Any time government gets involved with or subsidizes something, it tends to promote or “breed” that very thing. When President Eisenhower coined the phrase “military-industrial-complex,” he was warning that military subsidies were quickly becoming an “industry” where government might begin to make war for profit and not just basic defense. Ike was right. When the federal government gave “bailout” dollars to big banks in 2008, many took improper advantage of it. President Obama is now attempting to target CEOs and others who did this. And when government programs such as Social Security, Medicare, food stamps or “free” school lunches are offered, such programs quickly prove inefficient, become bankrupt and, to quote Bauer, end up “reproducing” or “facilitating the problems” they were intended to address.
The primary stink concerning Bauer’s comments is that he supposedly compared human beings to animals. He did. So does anyone who uses the phrase “you can lead a horse to water but you can’t make it drink,” which usually doesn’t elicit much controversy. If I honestly believed Bauer was trying to dehumanize poor people I would take serious issue with his comments, but I found his analogy no more intentionally malicious than Senate Majority Leader Harry Reid’s recent, clumsy use of the word “negro.” I will admit that I don’t view such controversies through a politically-correct lens and therefore don’t seem to possess the same sensitivities as others. Perhaps I should be more sensitive–but can you really teach an old dog new tricks? Whoops. Sorry.

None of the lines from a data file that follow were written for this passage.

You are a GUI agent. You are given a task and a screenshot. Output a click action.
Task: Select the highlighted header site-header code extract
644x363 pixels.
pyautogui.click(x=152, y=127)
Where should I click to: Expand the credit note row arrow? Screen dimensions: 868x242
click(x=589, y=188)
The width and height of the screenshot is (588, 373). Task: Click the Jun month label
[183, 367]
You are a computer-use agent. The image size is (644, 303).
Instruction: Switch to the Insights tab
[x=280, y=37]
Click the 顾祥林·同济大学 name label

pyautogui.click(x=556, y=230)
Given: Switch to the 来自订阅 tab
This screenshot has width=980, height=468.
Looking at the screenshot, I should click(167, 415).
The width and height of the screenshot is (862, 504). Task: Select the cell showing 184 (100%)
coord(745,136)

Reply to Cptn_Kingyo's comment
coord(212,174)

Still, once you clear away all the PC muckety-muck surrounding Bauer’s comments, South Carolina conservatives considering making the Lt. Gov. the next governor (an office Bauer is actively seeking), might want to take issue with his recent method of attacking big government, even if they agree with his sentiment.

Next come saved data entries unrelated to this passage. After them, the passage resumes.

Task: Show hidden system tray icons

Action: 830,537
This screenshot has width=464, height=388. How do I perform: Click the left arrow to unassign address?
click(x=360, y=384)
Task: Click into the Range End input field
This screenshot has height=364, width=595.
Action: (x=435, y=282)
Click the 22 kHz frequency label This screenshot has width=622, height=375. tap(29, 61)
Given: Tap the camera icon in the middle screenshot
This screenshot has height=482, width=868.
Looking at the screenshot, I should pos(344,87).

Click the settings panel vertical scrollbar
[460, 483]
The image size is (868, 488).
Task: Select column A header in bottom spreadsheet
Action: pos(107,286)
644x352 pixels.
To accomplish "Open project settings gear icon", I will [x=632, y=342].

The greatest problem facing South Carolina is the same facing the nation at large—our government continuing to spend money it does not have. This affects the value of the dollar, which affects the overall economy, which affects unemployment, and so on. Bauer’s focusing on public assistance is legitimate, but fiscally it’s a comparatively trivial concern. Social Security, Medicare and Medicaid are already bankrupt. The military-industrial-complex Eisenhower warned about is here in full force. Right-wing talk radio accuses the president of cutting defense spending when nothing could be further from the truth, unless adding another $33 billion to a 2010 defense budget already approaching a trillion dollars qualifies as a government “cut.” Bank bailouts? More “stimulus?” National healthcare? Contrary to Obama’s supposed federal spending “freeze,” that big government snowball keeps-a-rollin’.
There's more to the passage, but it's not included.